# PAGE start

Design & Build Quality
Walk up to the ZINC Velocity 2.0 and it immediately feels like a finished product from an established brand. The matte frame, tidy cable routing, and wide cockpit give it a "proper vehicle" vibe rather than an overgrown toy. The deck is broad, the stem solid, and the folding joint locks up with that reassuring lack of creaks you only appreciate after riding cheaper stuff.
The JOYOR S5, on the other hand, looks like it escaped from a budget off-road catalogue. Big knobbly-ish tyres, bright swingarms, exposed hardware. It's more industrial than elegant, but there's honesty in that. You see the springs, the pivots, the bolts. It doesn't hide its workings, and maintenance types will quietly appreciate that.
In the hand, both feel robust, but in different ways. The Zinc feels more refined: better integration, higher-end finishing, a bit more "designed." The Joyor feels sturdily bolted together, yet you can tell some parts are more generic catalogue components. You're not going to stroke either like an Italian superbike, but the Zinc is the one you're less embarrassed to roll into a glass-and-steel office lobby.

# PAGE end

» **TASK A**: Summarize the comparison in two sentences.

# SUPPLIED ENTRIES start

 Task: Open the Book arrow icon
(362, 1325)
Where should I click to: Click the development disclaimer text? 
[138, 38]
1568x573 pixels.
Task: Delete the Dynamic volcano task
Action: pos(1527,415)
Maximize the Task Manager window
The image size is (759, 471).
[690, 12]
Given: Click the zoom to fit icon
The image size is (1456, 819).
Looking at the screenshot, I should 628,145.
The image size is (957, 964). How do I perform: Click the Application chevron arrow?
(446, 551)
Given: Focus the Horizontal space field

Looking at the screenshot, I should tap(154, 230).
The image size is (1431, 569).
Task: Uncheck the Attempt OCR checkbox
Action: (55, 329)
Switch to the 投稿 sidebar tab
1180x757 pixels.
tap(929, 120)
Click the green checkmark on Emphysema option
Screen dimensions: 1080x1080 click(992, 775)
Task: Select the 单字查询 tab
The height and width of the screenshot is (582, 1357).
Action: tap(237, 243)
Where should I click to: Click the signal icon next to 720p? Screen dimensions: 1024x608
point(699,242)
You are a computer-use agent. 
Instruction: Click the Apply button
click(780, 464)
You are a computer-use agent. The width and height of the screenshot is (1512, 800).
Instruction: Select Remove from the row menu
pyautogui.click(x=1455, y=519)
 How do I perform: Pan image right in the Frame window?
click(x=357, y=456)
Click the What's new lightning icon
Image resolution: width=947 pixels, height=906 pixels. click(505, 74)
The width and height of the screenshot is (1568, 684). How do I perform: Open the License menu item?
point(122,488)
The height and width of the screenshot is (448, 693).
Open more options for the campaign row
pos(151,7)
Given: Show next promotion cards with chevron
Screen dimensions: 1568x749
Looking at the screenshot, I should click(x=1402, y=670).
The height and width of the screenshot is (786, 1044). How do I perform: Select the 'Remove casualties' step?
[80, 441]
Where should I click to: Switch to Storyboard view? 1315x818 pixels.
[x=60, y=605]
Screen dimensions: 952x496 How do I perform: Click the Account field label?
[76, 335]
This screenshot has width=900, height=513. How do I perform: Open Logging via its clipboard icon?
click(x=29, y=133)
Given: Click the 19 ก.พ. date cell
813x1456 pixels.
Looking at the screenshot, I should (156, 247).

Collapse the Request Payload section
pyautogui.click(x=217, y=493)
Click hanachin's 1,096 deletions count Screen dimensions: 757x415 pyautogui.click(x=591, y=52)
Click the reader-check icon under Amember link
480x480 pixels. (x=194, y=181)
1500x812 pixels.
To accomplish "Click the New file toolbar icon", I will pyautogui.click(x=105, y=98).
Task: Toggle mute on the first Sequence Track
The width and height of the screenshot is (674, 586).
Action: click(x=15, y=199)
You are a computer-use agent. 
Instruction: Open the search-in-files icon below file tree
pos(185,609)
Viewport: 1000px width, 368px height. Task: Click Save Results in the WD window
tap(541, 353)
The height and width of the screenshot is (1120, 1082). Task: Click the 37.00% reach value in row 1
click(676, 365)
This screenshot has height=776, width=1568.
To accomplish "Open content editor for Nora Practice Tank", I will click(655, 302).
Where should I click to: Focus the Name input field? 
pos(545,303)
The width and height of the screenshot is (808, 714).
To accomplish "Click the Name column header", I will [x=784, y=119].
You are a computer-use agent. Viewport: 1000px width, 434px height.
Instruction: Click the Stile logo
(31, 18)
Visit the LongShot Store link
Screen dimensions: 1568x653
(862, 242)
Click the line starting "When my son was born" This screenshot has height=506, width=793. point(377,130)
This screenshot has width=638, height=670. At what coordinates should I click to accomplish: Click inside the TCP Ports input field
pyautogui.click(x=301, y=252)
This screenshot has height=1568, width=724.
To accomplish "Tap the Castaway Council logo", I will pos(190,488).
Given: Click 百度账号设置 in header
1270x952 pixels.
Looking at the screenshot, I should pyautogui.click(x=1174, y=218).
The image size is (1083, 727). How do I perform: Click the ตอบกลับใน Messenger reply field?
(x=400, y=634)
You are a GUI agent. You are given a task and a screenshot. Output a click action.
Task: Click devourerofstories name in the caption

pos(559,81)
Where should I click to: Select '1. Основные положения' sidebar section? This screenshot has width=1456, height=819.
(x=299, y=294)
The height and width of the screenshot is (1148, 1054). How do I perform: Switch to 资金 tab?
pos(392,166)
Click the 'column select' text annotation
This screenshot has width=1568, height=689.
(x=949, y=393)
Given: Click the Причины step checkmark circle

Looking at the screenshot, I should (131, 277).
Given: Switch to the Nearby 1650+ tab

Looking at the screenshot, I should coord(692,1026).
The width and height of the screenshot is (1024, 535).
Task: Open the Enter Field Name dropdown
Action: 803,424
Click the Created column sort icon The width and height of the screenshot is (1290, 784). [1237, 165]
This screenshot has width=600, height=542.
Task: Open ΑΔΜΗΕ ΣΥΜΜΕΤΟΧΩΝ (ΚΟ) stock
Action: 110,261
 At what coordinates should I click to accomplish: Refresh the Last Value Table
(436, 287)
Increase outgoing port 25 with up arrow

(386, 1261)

# SUPPLIED ENTRIES end

» **TASK B**: In the entries, rewrite the lines starting at the one containing "Where should I click to: Select" and ending at the one containing "(x=949, y=393)", putting "capture" in place of "screenshot" and keeping everything else the same.

» **FINAL RESULT A**: The ZINC Velocity 2.0 feels like a finished, refined product, with a matte frame, tidy cable routing, a broad deck, a solid stem and a folding joint that locks up without creaks. The JOYOR S5 looks more industrial, with exposed springs, pivots and bolts that maintenance types will appreciate, and while both feel robust, it seems sturdily bolted together from some generic catalogue components.

» **FINAL RESULT B**:
Where should I click to: Select '1. Основные положения' sidebar section? This capture has width=1456, height=819.
(x=299, y=294)
The height and width of the capture is (1148, 1054). How do I perform: Switch to 资金 tab?
pos(392,166)
Click the 'column select' text annotation
This capture has width=1568, height=689.
(x=949, y=393)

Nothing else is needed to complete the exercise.